I posted some time ago about my typical day as a PhD student but what does it really mean to be a PhD student?
The project starts with a plan, in my case the plan was formed by my supervisor, myself and my PhD sponsors. The plan was two pages long and so far I have completed about 3 points on that plan (I am half way through my PhD at the moment). That immediately tells you something. A PhD is an exploration of a subject/topic and as such you are venturing into the unknown. Ultimately that means things will not work and your plans will change. What generally happens is that part of the original idea lives on but the plan takes a different route, so be prepared to adapt and change course. Learning when to move on to something else is an important lesson.
I spend a lot of my time troubleshooting and trawling through masses of published literature trying to figure out what others have done and critiquing their experiments and conclusions. This is time consuming, but necessary, finding out in your final year that someone published research exactly the same as your PhD 3 years previously is a situation you do not want to have. I was faced at the end of my first year with a piece of research that disproved our theory and the basis of my PhD topic. We had to rethink the whole plan.
Prioritising is also a vital skill and a task I have to do a lot of. I have lots of ideas I want to investigate, my supervisor has lots of ideas that she wants me to look at and my PhD sponsors also have lots of ideas. Doing everything and doing everything well is impossible (even if I was in the lab 24 hours a day) so I have to think about what I can do, what is most important to do and what I am unable to do. My supervisor is very understanding regarding workload so I am fortunate, I do know some others are less understanding of how work is carried out. There is a massive pressure to do as much as possible and spend every moment you can in the lab. I think about my PhD when I try and relax at night. Some of my better plans are formed when I am in the shower or at 3.30 in the morning.

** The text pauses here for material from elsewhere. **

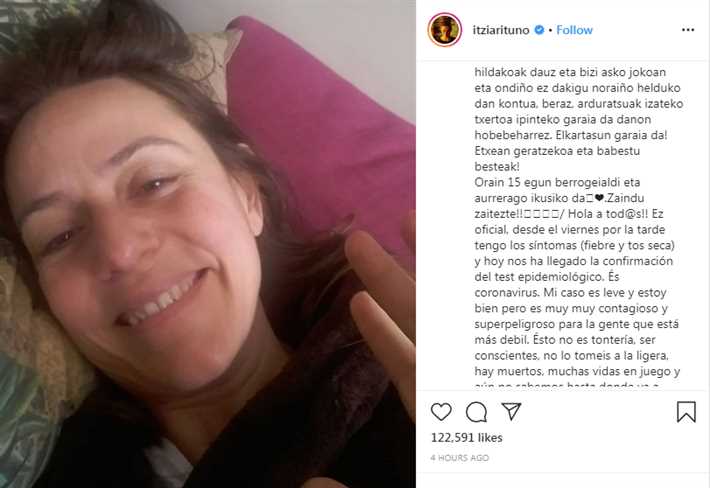View the list of 122,591 likes

pyautogui.click(x=466, y=438)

Day to day, by far the majority of my time is spent in the lab, mostly on my own, carrying out research. It can get tedious and frustrating. I can spend days on an experiment and it just does not work. I have spent weeks optomising some experiments to make them work. I work long hours, weekends and at other random times. But when an experiment works and I make an interesting finding that bored, frustrated, annoyed feeling immediately vanishes, my brain starts wizzing with ideas and all the re planning, thinking, reading, doing all seems worth it.